Monday 9 November 2015

Climbing Coaching workshops at the MacLeod wall, FWMF 2016

Sunday boarding from Dave MacLeod on Vimeo.

When I designed and built my climbing wall last year, I had two purposes in mind:

1. To get ridiculously strong.

2. To coach other climbers there, in a nice environment with everything I’d want to be able to give good coaching.

I was too busy writing Make or Break last year to start offering coaching again, and this year has been rather taken up with recovering from surgery and then going on climbing trips to make up for the lost time.

But finally I’m excited to say I have my first MacLeod wall climbing coaching sessions arranged. I’ll be running them over three days of the Fort William Mountain Festival in February 2016. I’ll run two days of sessions on rock climbing technique and one day focused on dry tooling/winter climbing technique. The content is aimed at any climbing ability level and there will be up to 6 climbers in each session so you can come with friends and partners as folk often do. In the video and pics you can get a taste of the wall.

Afterwards I hope you’ll join me at the excellent Fort William Mountain Festival for speakers and films which are always totally inspiring. All the workshop (and festival) details are on the festival site here. Best book a place soon, they do tend to sell out.

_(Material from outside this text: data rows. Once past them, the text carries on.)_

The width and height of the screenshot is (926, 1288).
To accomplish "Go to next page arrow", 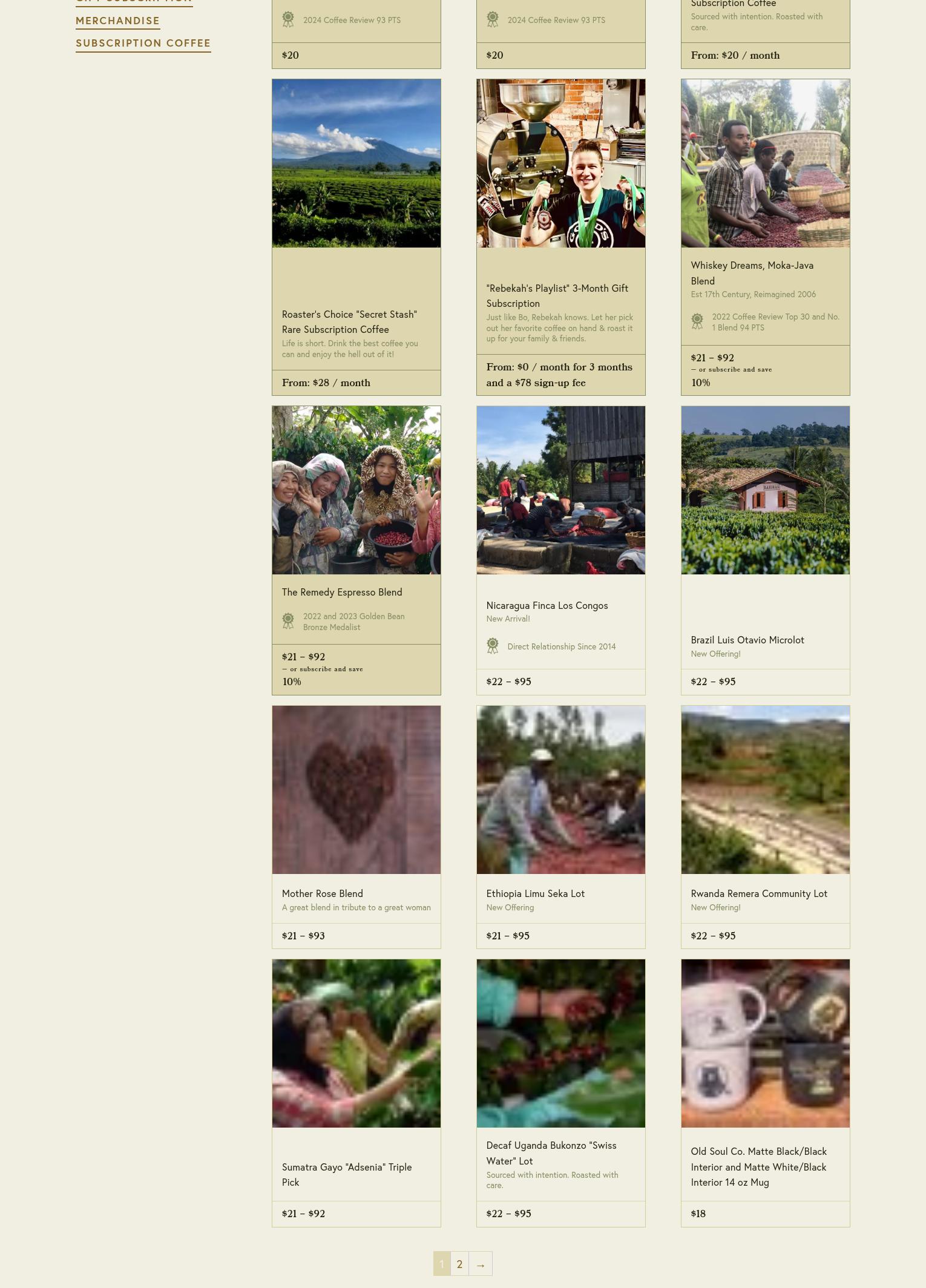I will pyautogui.click(x=481, y=1264).
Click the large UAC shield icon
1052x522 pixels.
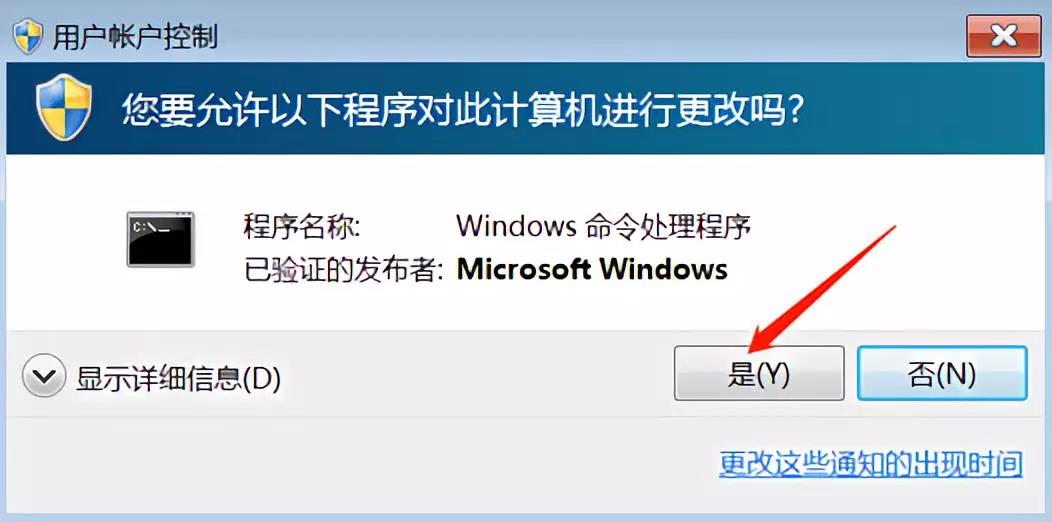[63, 107]
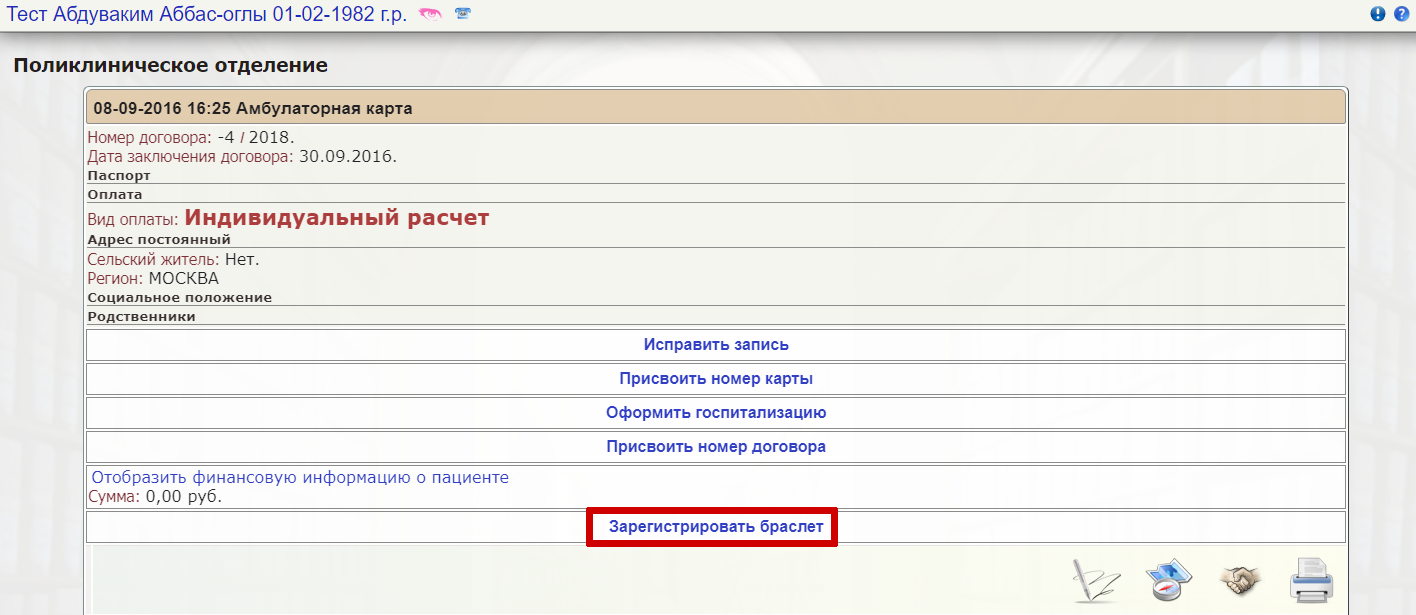Expand the Оплата section header
This screenshot has width=1416, height=615.
click(115, 195)
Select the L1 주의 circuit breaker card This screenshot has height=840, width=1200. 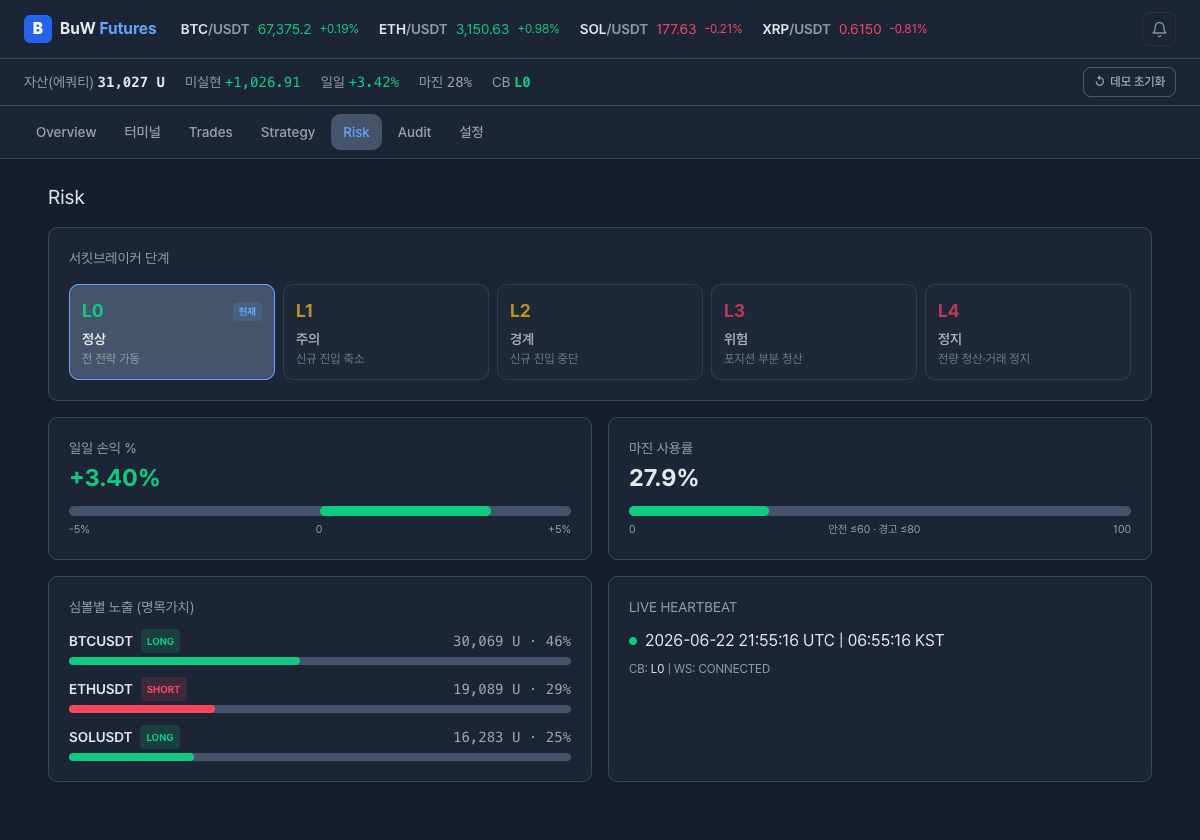(386, 332)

  1. Just out of curiosity, how steep is your board? Looks brilliant btw, something like that wouldn't go a miss in Galloway...


  2. Hi I'm interested in the climbing sessions your running for the FWMF, but wanted to know a little more about what you had planned for the sessions. Such as whether it's a more general look at techniques e.g. flagging or using momentum. Or whether it's going to be more tailored to the individual participants weaknesses and how to train to reduce them.

  3. Fletch - My boards are vertical, 15 degrees and 45 degrees.

    Nathan - Only spaces left on the Friday sessions now. The sessions are flexible depending on the climbers attending. I sometimes start off with general points, especially since many climbers errors/weaknesses are the same, and progress to looking at specific weaknesses as we work on moves and climbs.

  4. What is the song called? It's beautiful!